## STATED GOAL
Pull out every one of the lines below and reproduce each one verbatim, with nothing altered.

## PROVIDED RECORDS
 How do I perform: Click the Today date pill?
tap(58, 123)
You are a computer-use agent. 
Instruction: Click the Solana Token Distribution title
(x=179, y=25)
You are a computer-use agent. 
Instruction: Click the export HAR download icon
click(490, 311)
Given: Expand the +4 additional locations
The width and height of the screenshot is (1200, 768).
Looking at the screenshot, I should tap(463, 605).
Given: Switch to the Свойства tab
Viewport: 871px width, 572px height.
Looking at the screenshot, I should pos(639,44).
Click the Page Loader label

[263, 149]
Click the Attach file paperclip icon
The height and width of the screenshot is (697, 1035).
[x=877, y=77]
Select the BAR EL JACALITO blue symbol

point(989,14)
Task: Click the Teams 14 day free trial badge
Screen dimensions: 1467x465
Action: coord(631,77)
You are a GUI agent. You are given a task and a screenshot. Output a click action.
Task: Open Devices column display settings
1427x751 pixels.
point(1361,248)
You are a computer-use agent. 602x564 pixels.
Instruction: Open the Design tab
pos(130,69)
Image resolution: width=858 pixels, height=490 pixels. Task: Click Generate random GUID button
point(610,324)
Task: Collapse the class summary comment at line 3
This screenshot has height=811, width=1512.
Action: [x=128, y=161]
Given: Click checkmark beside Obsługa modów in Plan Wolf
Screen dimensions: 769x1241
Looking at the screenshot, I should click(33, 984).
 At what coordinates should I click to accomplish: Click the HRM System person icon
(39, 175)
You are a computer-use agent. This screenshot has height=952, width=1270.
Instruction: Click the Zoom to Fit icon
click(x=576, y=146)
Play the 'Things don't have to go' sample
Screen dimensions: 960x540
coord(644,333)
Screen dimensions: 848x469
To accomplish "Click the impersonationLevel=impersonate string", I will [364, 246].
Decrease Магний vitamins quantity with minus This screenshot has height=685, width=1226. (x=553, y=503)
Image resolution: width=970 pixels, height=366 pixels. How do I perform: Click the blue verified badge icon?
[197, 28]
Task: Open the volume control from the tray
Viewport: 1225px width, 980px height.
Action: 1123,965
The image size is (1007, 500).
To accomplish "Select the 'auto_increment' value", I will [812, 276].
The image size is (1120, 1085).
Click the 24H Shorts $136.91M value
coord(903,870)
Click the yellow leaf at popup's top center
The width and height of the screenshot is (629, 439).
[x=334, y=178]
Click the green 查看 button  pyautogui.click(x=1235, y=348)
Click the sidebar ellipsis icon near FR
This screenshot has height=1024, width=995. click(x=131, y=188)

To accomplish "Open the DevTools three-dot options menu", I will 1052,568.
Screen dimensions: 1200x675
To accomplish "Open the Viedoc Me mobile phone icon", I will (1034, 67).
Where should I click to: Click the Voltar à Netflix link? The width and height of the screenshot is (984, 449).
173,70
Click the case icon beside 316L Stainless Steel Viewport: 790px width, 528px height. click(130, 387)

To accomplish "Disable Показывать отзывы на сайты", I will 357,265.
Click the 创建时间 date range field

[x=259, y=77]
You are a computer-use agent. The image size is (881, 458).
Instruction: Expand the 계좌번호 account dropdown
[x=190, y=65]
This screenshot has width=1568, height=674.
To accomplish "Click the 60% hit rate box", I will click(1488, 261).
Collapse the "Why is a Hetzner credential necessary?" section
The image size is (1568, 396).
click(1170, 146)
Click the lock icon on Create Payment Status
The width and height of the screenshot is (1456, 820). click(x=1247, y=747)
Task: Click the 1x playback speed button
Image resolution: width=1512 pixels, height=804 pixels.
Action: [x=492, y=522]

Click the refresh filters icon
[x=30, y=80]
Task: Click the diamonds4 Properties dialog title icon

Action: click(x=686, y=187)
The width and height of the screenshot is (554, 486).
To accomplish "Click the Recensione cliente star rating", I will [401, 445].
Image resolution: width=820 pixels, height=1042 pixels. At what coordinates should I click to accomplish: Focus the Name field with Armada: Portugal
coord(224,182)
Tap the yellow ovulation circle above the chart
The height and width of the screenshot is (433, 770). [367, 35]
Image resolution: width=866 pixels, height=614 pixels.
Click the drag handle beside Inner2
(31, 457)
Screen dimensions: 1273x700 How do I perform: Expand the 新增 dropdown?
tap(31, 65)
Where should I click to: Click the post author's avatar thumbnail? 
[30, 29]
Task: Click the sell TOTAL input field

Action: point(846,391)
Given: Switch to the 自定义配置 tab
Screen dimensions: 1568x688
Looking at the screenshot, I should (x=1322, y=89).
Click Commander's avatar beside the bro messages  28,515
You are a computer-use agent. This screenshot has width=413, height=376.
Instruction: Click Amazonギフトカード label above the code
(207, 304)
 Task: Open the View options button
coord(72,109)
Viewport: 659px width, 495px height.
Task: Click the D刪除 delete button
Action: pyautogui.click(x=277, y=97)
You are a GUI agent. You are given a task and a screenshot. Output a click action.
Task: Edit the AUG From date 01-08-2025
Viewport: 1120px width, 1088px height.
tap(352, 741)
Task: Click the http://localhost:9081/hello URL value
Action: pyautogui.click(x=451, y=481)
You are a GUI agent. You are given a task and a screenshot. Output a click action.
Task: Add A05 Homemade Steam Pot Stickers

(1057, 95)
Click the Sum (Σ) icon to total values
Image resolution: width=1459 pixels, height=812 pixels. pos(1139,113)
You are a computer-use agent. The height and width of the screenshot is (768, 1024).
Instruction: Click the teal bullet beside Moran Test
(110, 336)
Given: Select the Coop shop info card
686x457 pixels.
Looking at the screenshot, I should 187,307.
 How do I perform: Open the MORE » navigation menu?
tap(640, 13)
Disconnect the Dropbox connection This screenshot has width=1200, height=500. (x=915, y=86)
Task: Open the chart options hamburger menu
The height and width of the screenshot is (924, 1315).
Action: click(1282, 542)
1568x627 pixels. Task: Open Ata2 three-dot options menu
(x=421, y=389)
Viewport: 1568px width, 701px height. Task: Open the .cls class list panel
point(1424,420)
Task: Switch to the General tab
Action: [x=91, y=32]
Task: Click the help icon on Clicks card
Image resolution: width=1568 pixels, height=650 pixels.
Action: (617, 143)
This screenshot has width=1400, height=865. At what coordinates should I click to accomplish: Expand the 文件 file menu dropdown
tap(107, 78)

## RESPONSE TO THE EXERCISE
 How do I perform: Click the Today date pill?
tap(58, 123)
You are a computer-use agent. 
Instruction: Click the Solana Token Distribution title
(x=179, y=25)
You are a computer-use agent. 
Instruction: Click the export HAR download icon
click(490, 311)
Given: Expand the +4 additional locations
The width and height of the screenshot is (1200, 768).
Looking at the screenshot, I should tap(463, 605).
Given: Switch to the Свойства tab
Viewport: 871px width, 572px height.
Looking at the screenshot, I should pos(639,44).
Click the Page Loader label

[263, 149]
Click the Attach file paperclip icon
The height and width of the screenshot is (697, 1035).
[x=877, y=77]
Select the BAR EL JACALITO blue symbol

point(989,14)
Task: Click the Teams 14 day free trial badge
Screen dimensions: 1467x465
Action: coord(631,77)
You are a GUI agent. You are given a task and a screenshot. Output a click action.
Task: Open Devices column display settings
1427x751 pixels.
point(1361,248)
You are a computer-use agent. 602x564 pixels.
Instruction: Open the Design tab
pos(130,69)
Image resolution: width=858 pixels, height=490 pixels. Task: Click Generate random GUID button
point(610,324)
Task: Collapse the class summary comment at line 3
This screenshot has height=811, width=1512.
Action: [x=128, y=161]
Given: Click checkmark beside Obsługa modów in Plan Wolf
Screen dimensions: 769x1241
Looking at the screenshot, I should click(33, 984).
 At what coordinates should I click to accomplish: Click the HRM System person icon
(39, 175)
You are a computer-use agent. This screenshot has height=952, width=1270.
Instruction: Click the Zoom to Fit icon
click(x=576, y=146)
Play the 'Things don't have to go' sample
Screen dimensions: 960x540
coord(644,333)
Screen dimensions: 848x469
To accomplish "Click the impersonationLevel=impersonate string", I will [364, 246].
Decrease Магний vitamins quantity with minus This screenshot has height=685, width=1226. (x=553, y=503)
Image resolution: width=970 pixels, height=366 pixels. How do I perform: Click the blue verified badge icon?
[197, 28]
Task: Open the volume control from the tray
Viewport: 1225px width, 980px height.
Action: 1123,965
The image size is (1007, 500).
To accomplish "Select the 'auto_increment' value", I will [812, 276].
The image size is (1120, 1085).
Click the 24H Shorts $136.91M value
coord(903,870)
Click the yellow leaf at popup's top center
The width and height of the screenshot is (629, 439).
[x=334, y=178]
Click the green 查看 button  pyautogui.click(x=1235, y=348)
Click the sidebar ellipsis icon near FR
This screenshot has height=1024, width=995. click(x=131, y=188)

To accomplish "Open the DevTools three-dot options menu", I will 1052,568.
Screen dimensions: 1200x675
To accomplish "Open the Viedoc Me mobile phone icon", I will (1034, 67).
Where should I click to: Click the Voltar à Netflix link? The width and height of the screenshot is (984, 449).
173,70
Click the case icon beside 316L Stainless Steel Viewport: 790px width, 528px height. click(130, 387)

To accomplish "Disable Показывать отзывы на сайты", I will 357,265.
Click the 创建时间 date range field

[x=259, y=77]
You are a computer-use agent. The image size is (881, 458).
Instruction: Expand the 계좌번호 account dropdown
[x=190, y=65]
This screenshot has width=1568, height=674.
To accomplish "Click the 60% hit rate box", I will click(1488, 261).
Collapse the "Why is a Hetzner credential necessary?" section
The image size is (1568, 396).
click(1170, 146)
Click the lock icon on Create Payment Status
The width and height of the screenshot is (1456, 820). click(x=1247, y=747)
Task: Click the 1x playback speed button
Image resolution: width=1512 pixels, height=804 pixels.
Action: [x=492, y=522]

Click the refresh filters icon
[x=30, y=80]
Task: Click the diamonds4 Properties dialog title icon

Action: click(x=686, y=187)
The width and height of the screenshot is (554, 486).
To accomplish "Click the Recensione cliente star rating", I will [401, 445].
Image resolution: width=820 pixels, height=1042 pixels. At what coordinates should I click to accomplish: Focus the Name field with Armada: Portugal
coord(224,182)
Tap the yellow ovulation circle above the chart
The height and width of the screenshot is (433, 770). [367, 35]
Image resolution: width=866 pixels, height=614 pixels.
Click the drag handle beside Inner2
(31, 457)
Screen dimensions: 1273x700 How do I perform: Expand the 新增 dropdown?
tap(31, 65)
Where should I click to: Click the post author's avatar thumbnail? 
[30, 29]
Task: Click the sell TOTAL input field

Action: point(846,391)
Given: Switch to the 自定义配置 tab
Screen dimensions: 1568x688
Looking at the screenshot, I should (x=1322, y=89).
Click Commander's avatar beside the bro messages  28,515
You are a computer-use agent. This screenshot has width=413, height=376.
Instruction: Click Amazonギフトカード label above the code
(207, 304)
 Task: Open the View options button
coord(72,109)
Viewport: 659px width, 495px height.
Task: Click the D刪除 delete button
Action: pyautogui.click(x=277, y=97)
You are a GUI agent. You are given a task and a screenshot. Output a click action.
Task: Edit the AUG From date 01-08-2025
Viewport: 1120px width, 1088px height.
tap(352, 741)
Task: Click the http://localhost:9081/hello URL value
Action: pyautogui.click(x=451, y=481)
You are a GUI agent. You are given a task and a screenshot. Output a click action.
Task: Add A05 Homemade Steam Pot Stickers

(1057, 95)
Click the Sum (Σ) icon to total values
Image resolution: width=1459 pixels, height=812 pixels. pos(1139,113)
You are a computer-use agent. The height and width of the screenshot is (768, 1024).
Instruction: Click the teal bullet beside Moran Test
(110, 336)
Given: Select the Coop shop info card
686x457 pixels.
Looking at the screenshot, I should 187,307.
 How do I perform: Open the MORE » navigation menu?
tap(640, 13)
Disconnect the Dropbox connection This screenshot has width=1200, height=500. (x=915, y=86)
Task: Open the chart options hamburger menu
The height and width of the screenshot is (924, 1315).
Action: click(1282, 542)
1568x627 pixels. Task: Open Ata2 three-dot options menu
(x=421, y=389)
Viewport: 1568px width, 701px height. Task: Open the .cls class list panel
point(1424,420)
Task: Switch to the General tab
Action: [x=91, y=32]
Task: Click the help icon on Clicks card
Image resolution: width=1568 pixels, height=650 pixels.
Action: (617, 143)
This screenshot has width=1400, height=865. At what coordinates should I click to accomplish: Expand the 文件 file menu dropdown
tap(107, 78)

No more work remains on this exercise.